“The Southern bloc in Congress drew up a ‘Declaration of Constitutional Principles’ (otherwise known as the Southern Manifesto) voicing opposition to Brown [vs. Board of Education]….
“Two of the North Carolina congressmen who declined to sign the manifesto, Charles Deane and Thurmond Chatham, were defeated in the Democratic primary in May 1956…. The state’s third nonsigner, Harold Cooley, survived by campaigning against the court decision….
“The defeat of Deane and Chatham drew headlines across the country….The lessons were clear enough. Question segregation, and you would be severely punished by the voters.”
— From “The Paradox of Tar Heel Politics” by Rob Christensen (2008)
“In the  North Carolina governor’s race, approximately 97 percent of black voters preferred segregationist Democrat Dan K. Moore to his integrationist Republican opponent, Robert L. Gavin.

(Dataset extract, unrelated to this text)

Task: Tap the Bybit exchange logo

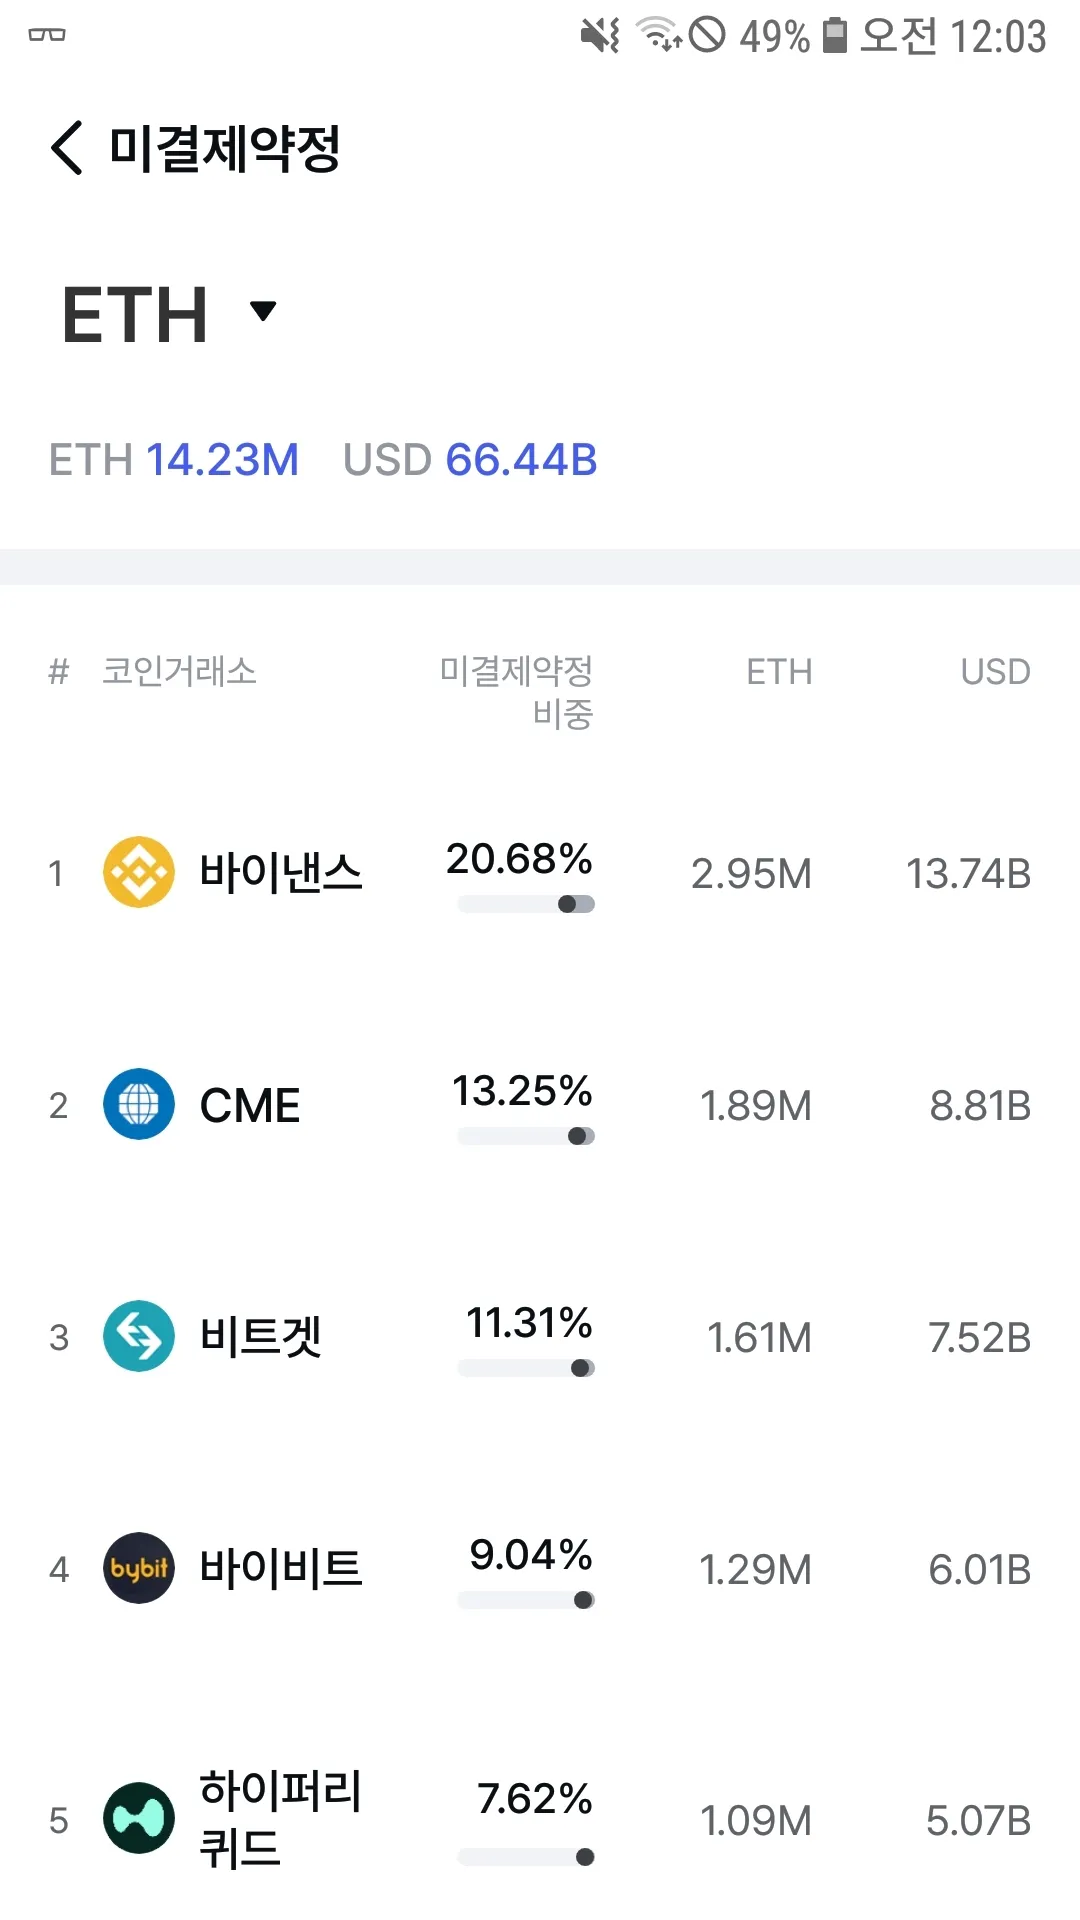Action: (139, 1568)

As Gavin explained, ‘This I believe was because of the determination of the Negro race to defeat our [Goldwater-Miller] national ticket.’ ”

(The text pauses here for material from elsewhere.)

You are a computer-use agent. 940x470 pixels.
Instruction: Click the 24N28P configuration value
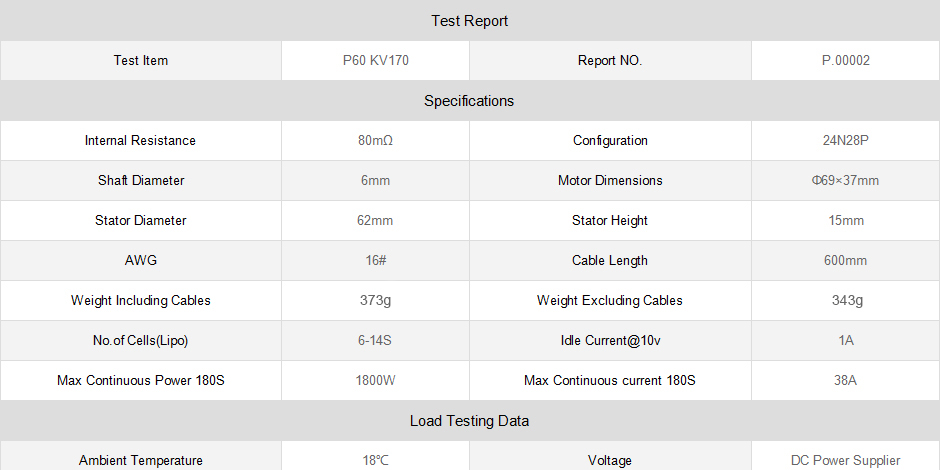[845, 141]
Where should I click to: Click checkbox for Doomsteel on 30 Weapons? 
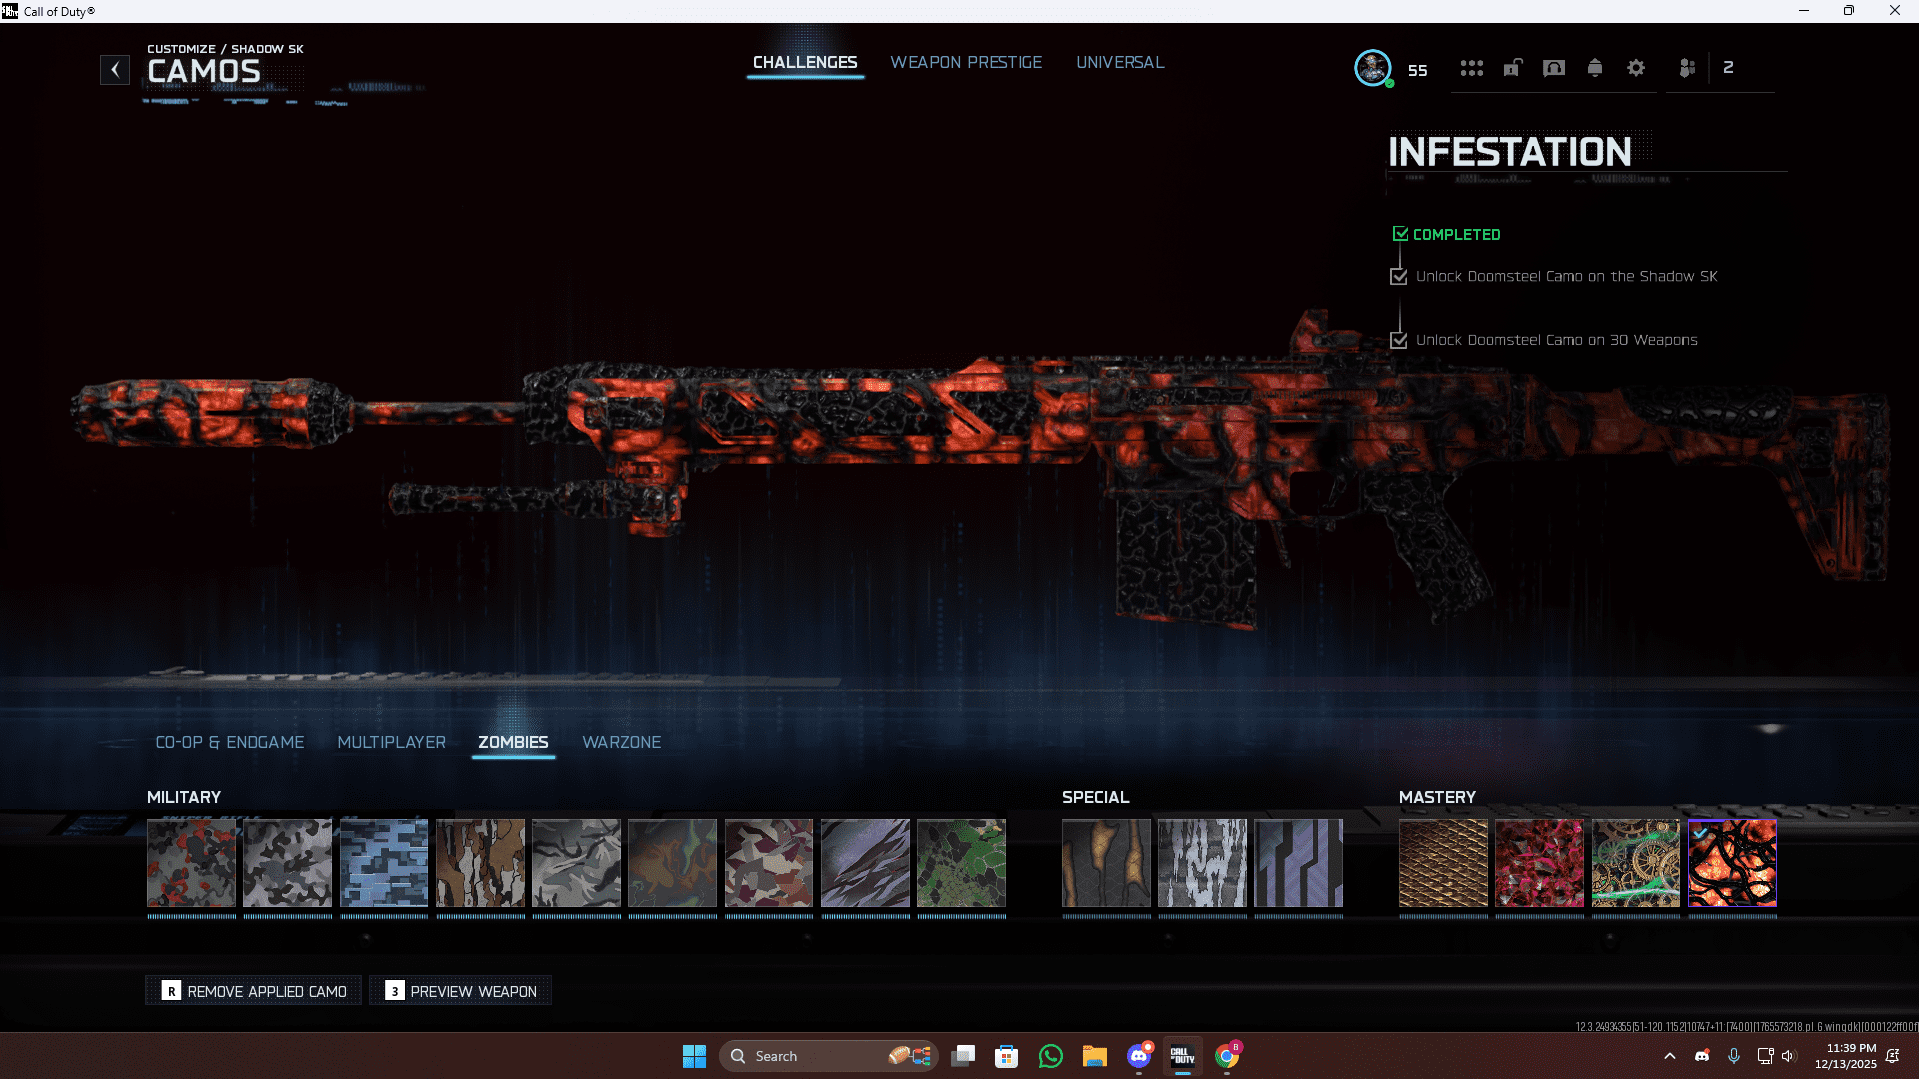pyautogui.click(x=1399, y=341)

–– From “Rule and Ruin: The Downfall of Moderation and the Destruction of the Republican Party, From Eisenhower to the Tea Party” by Geoffrey Kabaservice (2012)

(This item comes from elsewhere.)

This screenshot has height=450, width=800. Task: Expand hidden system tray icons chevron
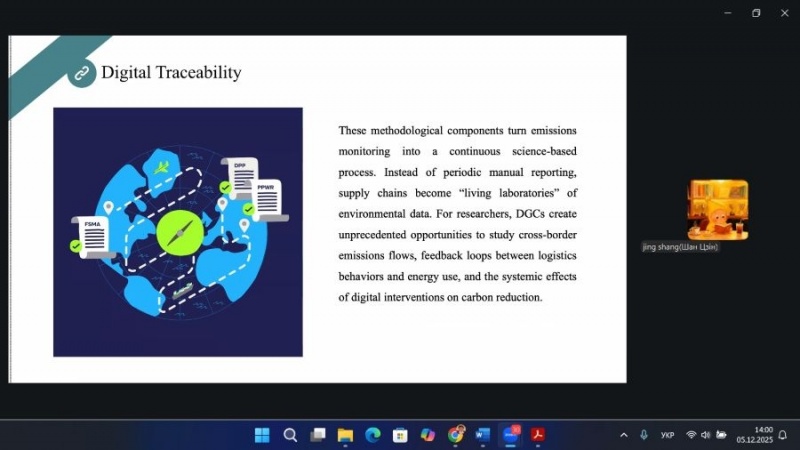point(624,435)
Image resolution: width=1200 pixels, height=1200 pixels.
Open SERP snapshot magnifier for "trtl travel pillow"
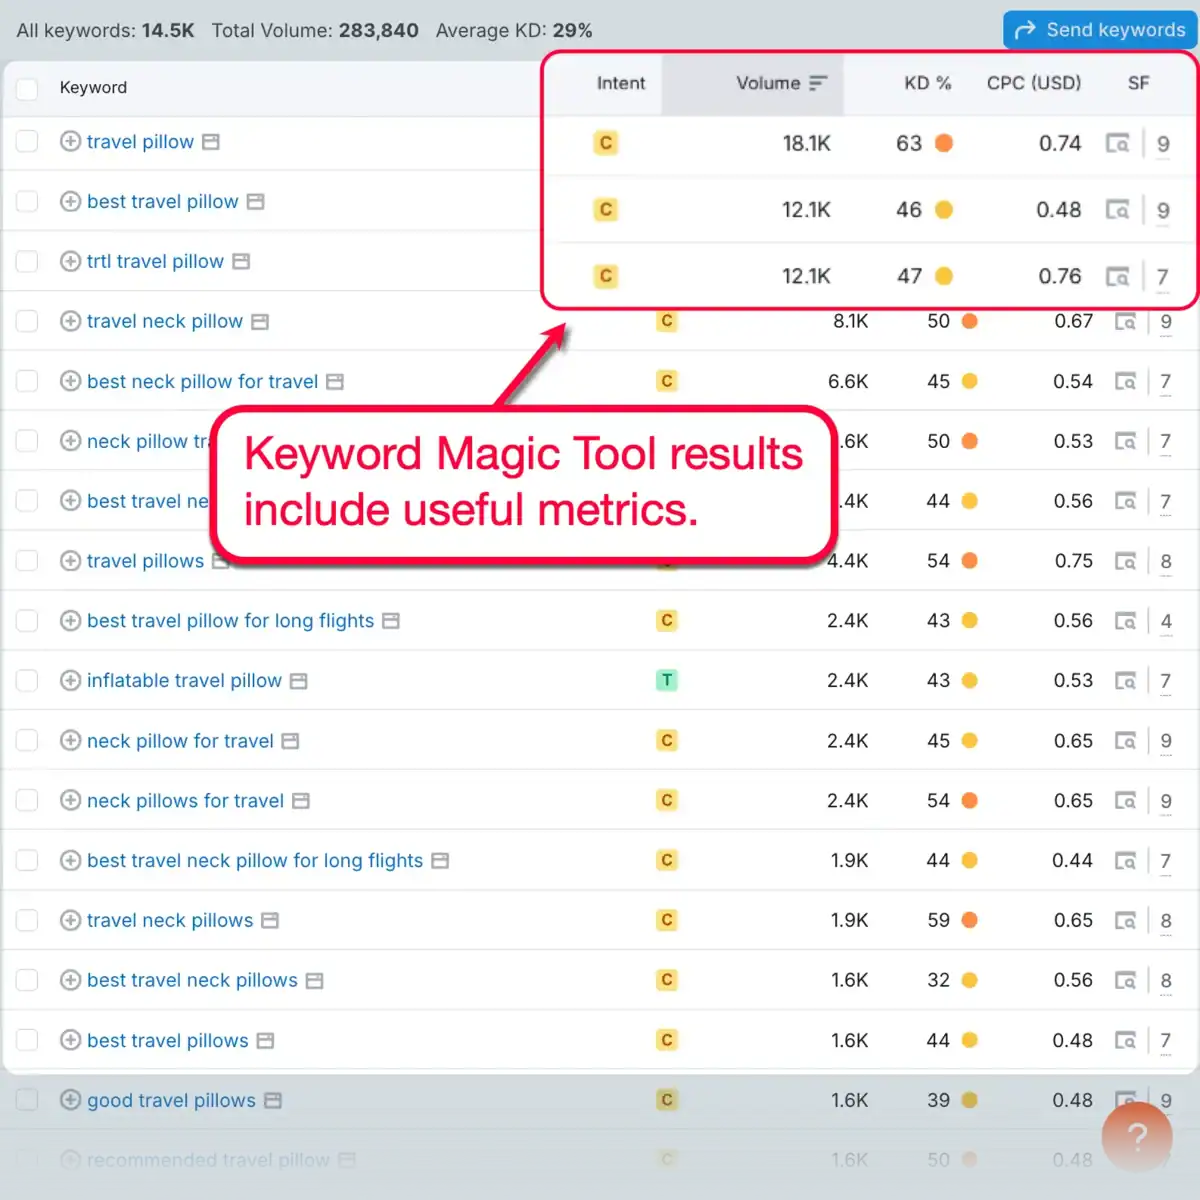pyautogui.click(x=1119, y=276)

As a two-time gubernatorial candidate in the early ’60s, Gavin may have qualified as a situational moderate — but “integrationist”?
Rob Christensen notes in “The Paradox of Tar Heel Politics” that when running against Terry Sanford in 1960, Gavin had “said if the Democrats were elected, Congressman Adam Clayton Powell — the only black in Congress — would try to integrate every public school in North Carolina.”